Oseola McCarty, washerwoman and philanthropist
McCarty is a washerwoman. For three-quarters of a century, she cleaned and pressed other people's clothes, until arthritis in her "ironing hand" finally forced her to retire in January, at 87. From the day she quit sixth grade to go to work, her years were filled with little but manual labor. She never had any fancy clothes, never had a car, never had a color TV, never had a "career." When her shoes grew tight, she cut out the toes; when her Bible fell apart, she Scotch-taped it together.
A black daughter of the segregated South, McCarty grew up enduring all the stings and slurs of second-class citizenship. Until the mid-1960s, black students were barred from the University of Southern Mississippi. "My race," she told a reporter, "used to not get to go to that college. But now they can."
And now, thanks to the thrift and the unselfishness of this ancient humble laundress, more of them will. Indeed, twice as many as she imagined: Her generosity has so moved the people of Hattiesburg that the town's business leaders have promised to match her $150,000.
"I just wanted to do nice," she said, "something for the children to get an education. Because I didn't get mine, but I want them to have theirs." The money McCarty is giving away represents nearly her entire life's savings. The only repayment she seeks is to attend the graduation of a student whose college education her gift makes possible.
What a shock Oseola McCarty must be to a contemporary liberal. By every measure of the modern welfare state, she's supposed to be a victim, not a philanthropist. Just look at her: old, black, uneducated, unmarried. Her labor, unskilled. Her job, menial. Her standard of living, dismal. She could have been a poster child for the social safety net -- for food stamps and Social Security and disability and college loans and affirmative action and job-training and Medicaid. A thousand and one government programs were created to help people just like her. If anyone was "the needy," she was. A bottom-of-the-ladder washerwoman endowing scholarship funds? Impossible!
But then, McCarty never saw herself through a liberal's eyes. No one ever notified her that she was one of life's losers, unable to survive without help from Big Brother. It never occurred to her that she was fit only to receive, not to give; to be assisted, never to assist. For that matter, it never occurred to her that she had a claim on the taxpayers for money she hadn't earned. Or that washing clothes was a "dead-end" job. Or that society owed her anything except respect, and the freedom to make herself useful.
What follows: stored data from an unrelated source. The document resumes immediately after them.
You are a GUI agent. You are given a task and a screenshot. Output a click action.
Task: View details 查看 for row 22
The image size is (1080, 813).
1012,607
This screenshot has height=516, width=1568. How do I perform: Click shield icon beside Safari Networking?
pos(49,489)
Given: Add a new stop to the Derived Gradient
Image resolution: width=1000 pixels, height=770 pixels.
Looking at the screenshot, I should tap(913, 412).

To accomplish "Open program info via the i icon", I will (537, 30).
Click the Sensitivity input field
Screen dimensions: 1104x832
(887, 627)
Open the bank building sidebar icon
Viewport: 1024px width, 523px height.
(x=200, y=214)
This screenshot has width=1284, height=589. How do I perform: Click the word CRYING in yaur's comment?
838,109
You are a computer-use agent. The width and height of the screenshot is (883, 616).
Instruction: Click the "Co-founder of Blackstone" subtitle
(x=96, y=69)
There is much groaning about budget cuts these days, loud keening about who will fill the gap if government spending is reduced. Politicians and bureaucrats are notoriously arrogant, but nothing reeks of hubris more than their patronizing assumption that if they don't solve a problem, if they don't fund a program, it won't get solved or funded. Tell that to Oseola McCarty, an 87-year-old sixth-grade dropout who didn't have to go to college to learn that work -- any work -- is a blessing, or that she -- not the Welfare Board -- is her brother's keeper.
This land is filled with Oseola McCartys. In 1994, we Americans gave $130 billion to charity. Only 12 percent of that came from corporations and foundations. The rest, more than $113 billion, came from the pockets of individual citizens. Some of those citizens were Rockefellers and Annenbergs; some were tired scrubwomen with holes in their shoes. Half of all households with incomes below $10,000 -- the least affluent households in America -- give part of their earnings to charity.
"The extraordinary generosity of ordinary Americans often goes unnoticed," The Economist once remarked. Yes, and no one is more determined not to notice it than welfare-state whiners and self-righteous liberals who think "generosity" is when Washington takes away people's money and spends it for them.
Add up McCarty's accomplishments. She has kept herself employed, fed, clothed, and sheltered. She has helped sustain her church and her community. She has secured the education of scores of students for years to come. She has enriched the University of Southern Mississippi. She has inspired philanthropy in others. All this she did with no more of a "budget" than the coins and dollar bills a body can earn scrubbing clothes all day. When has the government, with all its agencies and subsidies, its regulations and task forces, ever come close to accomplishing so much with so little?
This marvelous woman puts the lie to every planted axiom of the welfare-industrial complex. There is nothing government can do for us that we cannot do for ourselves, or for each other. Even poor people can live rich lives. Even people who didn't go to college. Even arthritic old washerwomen from Hattiesburg, Mississippi.
(Jeff Jacoby is a columnist for The Boston Globe. His website is www.JeffJacoby.com).
September 23, 1995 update: At a While House ceremony today, President Clinton presented Oseola McCarty with the Presidential Citizens Medal, the nation's second-highest civilian honor. She was later the president's guest at a dinner with the Congressional Black Caucus.
September 26, 1999 update: Miss McCarty died at her home in Hattiesburg, Miss., following a long illness. In her last years, she had been the recipient of dozens of awards and other honors. On its website, the University of Southern Mississippi provides much more information about its most famous benefactor.